Ele não é o único. Segundo a pesquisa da revista Nature divulgada nesta quarta, os cientistas que apareceram na mídia para falar do coronavírus foram, frequentemente, alvo de ameaças e assédio.
No total, 321 cientistas, a maioria de Reino Unido, Estados Unidos e Alemanha responderam à pesquisa da prestigiosa revista científica.
Apenas um terço afirmou não ter sofrido consequências negativas depois de ter falado publicamente sobre a covid-19. Mais da metade acredita que sua credibilidade foi posta em dúvida e 15% asseguram ter recebido ameaças de morte.
"Foi extremamente violento. Nunca tinha vivido algo assim", explica à AFP a infectologista francesa Karine Lacombe, coautora em dezembro de 2020 de uma carta publicada na revista médica The Lancet denunciando o assédio sofrido por mulheres cientistas.
Figura midiática durante a pandemia, Lacombe se tornou alvo de ameças quando se posicionou contra o uso da hidroxicloroquina, tratamento promovido pelo polêmico médico francês Didier Raoult.
"Aí começa tudo", lembra. "Era insultada na rua. Enviaram cartas anônimas, ameaçaram me estuprar com fio de arame. Coisas do tipo. Foi uma época muito difícil".
"Estresse pós-traumático"
"Um dia, recebi 1.000 e-mails com o mesmo texto e algumas pessoas colocaram no início do texto uma mensagem pessoal muito humilhante. No fim, a repetição da mesma mensagem te deixa louca", insiste Karine Lacombe.
Lacombe faz parte de um coletivo de médicos e cientistas conhecidos por seu compromisso contra a desinformação da covid-19. No começo de setembro, denunciaram os insultos e as ameaças que sofrem há meses, assim como a inação e a passividade política.
"Deixei de apresentar denúncias", lamenta Lacombe, "psicologicamente sobrecarregada" admite. "Desenvolvi uma espécie de estresse pós-traumático: durante vários dias, não voltei para minha casa porque achava que haveria gente me esperando".
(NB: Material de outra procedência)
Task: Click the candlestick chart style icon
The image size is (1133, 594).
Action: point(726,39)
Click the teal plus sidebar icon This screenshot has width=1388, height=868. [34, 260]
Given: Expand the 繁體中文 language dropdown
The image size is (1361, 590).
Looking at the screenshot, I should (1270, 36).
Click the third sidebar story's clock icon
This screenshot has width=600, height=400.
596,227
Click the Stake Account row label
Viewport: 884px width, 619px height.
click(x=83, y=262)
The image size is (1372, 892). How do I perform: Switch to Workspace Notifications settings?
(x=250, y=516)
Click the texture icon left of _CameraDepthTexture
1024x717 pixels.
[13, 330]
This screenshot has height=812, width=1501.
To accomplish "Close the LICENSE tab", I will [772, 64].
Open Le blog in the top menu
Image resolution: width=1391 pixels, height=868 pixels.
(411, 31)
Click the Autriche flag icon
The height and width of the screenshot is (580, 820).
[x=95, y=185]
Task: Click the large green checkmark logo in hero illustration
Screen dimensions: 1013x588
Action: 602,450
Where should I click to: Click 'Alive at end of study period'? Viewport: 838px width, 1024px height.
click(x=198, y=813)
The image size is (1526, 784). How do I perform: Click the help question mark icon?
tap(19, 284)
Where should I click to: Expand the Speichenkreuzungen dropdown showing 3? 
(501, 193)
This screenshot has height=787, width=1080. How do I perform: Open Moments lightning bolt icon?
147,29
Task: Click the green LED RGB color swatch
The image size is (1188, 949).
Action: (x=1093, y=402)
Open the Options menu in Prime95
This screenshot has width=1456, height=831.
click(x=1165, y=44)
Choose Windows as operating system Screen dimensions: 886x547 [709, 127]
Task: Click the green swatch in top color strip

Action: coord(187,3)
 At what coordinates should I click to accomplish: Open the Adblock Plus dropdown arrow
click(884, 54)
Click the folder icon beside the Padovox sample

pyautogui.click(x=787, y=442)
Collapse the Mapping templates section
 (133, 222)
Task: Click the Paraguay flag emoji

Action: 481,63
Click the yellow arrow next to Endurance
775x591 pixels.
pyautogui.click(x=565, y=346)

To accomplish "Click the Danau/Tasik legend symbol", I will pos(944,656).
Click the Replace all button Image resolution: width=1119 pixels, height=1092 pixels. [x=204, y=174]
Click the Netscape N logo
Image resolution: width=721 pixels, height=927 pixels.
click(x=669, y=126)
Para "ter perspectiva", apoiou-se em "psicólogos que conhecem bem os mecanismos do ódio pela internet" e em "grupos que lutam contra o ódio e a desinformação on-line".
No fim, "reforçaram minhas convicções", assegura: "Querem nos calar. Sobretudo, não se deve ceder à chantagem".
O mesmo diagnóstico de Marc van Ranst: "Não me tornei mais prudente, continuo me opondo com força às mensagens antivacina e à desinformação. Senão, eles vencem".